You can install the package from the source using pip:
pip install .
For development, you can install it in editable mode:
pip install -e .
from db_validation import DatabaseConfig, DatabaseConnector, ValidationEngine
from db_validation.rules.basic_rules import NonASCIIRule, NullValueRule
from db_validation.rules.email_rule import EmailValidationRule
from db_validation.reporting.excel_reporter import ExcelReporter
# Configure your database connection
config = DatabaseConfig(
host="localhost",
port=5432,
database="your_db",
username="your_user",
password="your_password",
driver="postgresql"
)
db_connector = DatabaseConnector(config)
engine = ValidationEngine(db_connector)
# Add built-in or custom rules
engine.add_rule(NonASCIIRule())
engine.add_rule(NullValueRule())
engine.add_rule(EmailValidationRule())
# Validate tables
results = engine.validate_tables(["users", "orders"])
# Generate Excel report
reporter = ExcelReporter(results)
report_path = reporter.generate_report("validation_report.xlsx")
db_connector.close()
print(f"Validation complete.
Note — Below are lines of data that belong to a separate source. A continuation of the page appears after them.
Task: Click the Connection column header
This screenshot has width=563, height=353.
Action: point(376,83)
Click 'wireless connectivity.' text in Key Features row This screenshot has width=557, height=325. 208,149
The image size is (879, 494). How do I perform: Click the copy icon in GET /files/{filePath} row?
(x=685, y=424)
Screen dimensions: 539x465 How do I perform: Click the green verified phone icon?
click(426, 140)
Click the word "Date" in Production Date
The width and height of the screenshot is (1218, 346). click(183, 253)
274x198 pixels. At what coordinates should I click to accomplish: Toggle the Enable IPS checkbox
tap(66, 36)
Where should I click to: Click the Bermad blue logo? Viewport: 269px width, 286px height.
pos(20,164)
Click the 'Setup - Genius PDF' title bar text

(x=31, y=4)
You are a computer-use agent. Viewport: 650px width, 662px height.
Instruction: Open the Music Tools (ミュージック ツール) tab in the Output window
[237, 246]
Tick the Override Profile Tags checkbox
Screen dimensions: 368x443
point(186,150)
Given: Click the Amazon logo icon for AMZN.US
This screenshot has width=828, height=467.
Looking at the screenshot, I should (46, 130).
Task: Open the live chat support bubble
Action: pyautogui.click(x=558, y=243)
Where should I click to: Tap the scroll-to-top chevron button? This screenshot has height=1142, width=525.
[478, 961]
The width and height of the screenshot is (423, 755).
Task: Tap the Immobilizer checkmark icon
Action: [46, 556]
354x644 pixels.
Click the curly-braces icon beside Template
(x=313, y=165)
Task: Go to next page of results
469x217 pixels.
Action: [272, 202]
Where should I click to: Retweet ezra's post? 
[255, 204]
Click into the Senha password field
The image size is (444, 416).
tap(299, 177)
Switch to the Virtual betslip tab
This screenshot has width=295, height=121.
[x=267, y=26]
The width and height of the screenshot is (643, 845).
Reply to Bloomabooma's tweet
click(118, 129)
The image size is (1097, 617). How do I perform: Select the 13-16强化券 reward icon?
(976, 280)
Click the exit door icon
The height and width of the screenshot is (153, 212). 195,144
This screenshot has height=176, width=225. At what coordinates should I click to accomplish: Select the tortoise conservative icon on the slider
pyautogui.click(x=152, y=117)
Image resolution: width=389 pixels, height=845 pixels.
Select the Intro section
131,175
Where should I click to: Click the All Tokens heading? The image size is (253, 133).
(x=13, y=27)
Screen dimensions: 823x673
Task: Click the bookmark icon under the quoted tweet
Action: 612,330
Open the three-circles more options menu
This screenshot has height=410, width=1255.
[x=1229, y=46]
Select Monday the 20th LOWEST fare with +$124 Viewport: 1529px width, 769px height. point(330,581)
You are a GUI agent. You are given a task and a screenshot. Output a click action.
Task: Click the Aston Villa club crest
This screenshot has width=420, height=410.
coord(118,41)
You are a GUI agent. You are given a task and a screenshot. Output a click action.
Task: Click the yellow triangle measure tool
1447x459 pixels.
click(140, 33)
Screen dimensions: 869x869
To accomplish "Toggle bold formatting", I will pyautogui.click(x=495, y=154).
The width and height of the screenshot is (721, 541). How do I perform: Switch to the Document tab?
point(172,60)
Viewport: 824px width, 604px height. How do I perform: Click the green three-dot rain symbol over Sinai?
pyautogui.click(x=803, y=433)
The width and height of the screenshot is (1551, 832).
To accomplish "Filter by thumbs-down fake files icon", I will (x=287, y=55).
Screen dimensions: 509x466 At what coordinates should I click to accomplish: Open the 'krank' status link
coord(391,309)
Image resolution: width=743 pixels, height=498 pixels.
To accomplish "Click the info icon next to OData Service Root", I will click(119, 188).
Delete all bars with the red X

Report at: {report_path}")
To add your own validation logic, subclass ValidationRule
from rules/base.py
:
from db_validation.rules.base import ValidationRule
import pandas as pd
class MyCustomRule(ValidationRule):
def __init__(self):
super().__init__(name="my_custom_rule", description="Describe your rule here")
def validate(self, data: pd.Series):
# Your validation logic
return True, [], []
Register your rule with the engine:
engine.add_rule(MyCustomRule())
- NonASCIIRule: Detects non-ASCII characters in text columns.
- NullValueRule: Checks for null or empty values.
- DataTypeConsistencyRule: Ensures consistent data types within columns.
- EmailValidationRule: Validates email format using regex.
- DuplicateValidationRule: Detects duplicate records based on primary key(s).
- ExcelReporter: Generates summary, detailed, and failure sheets.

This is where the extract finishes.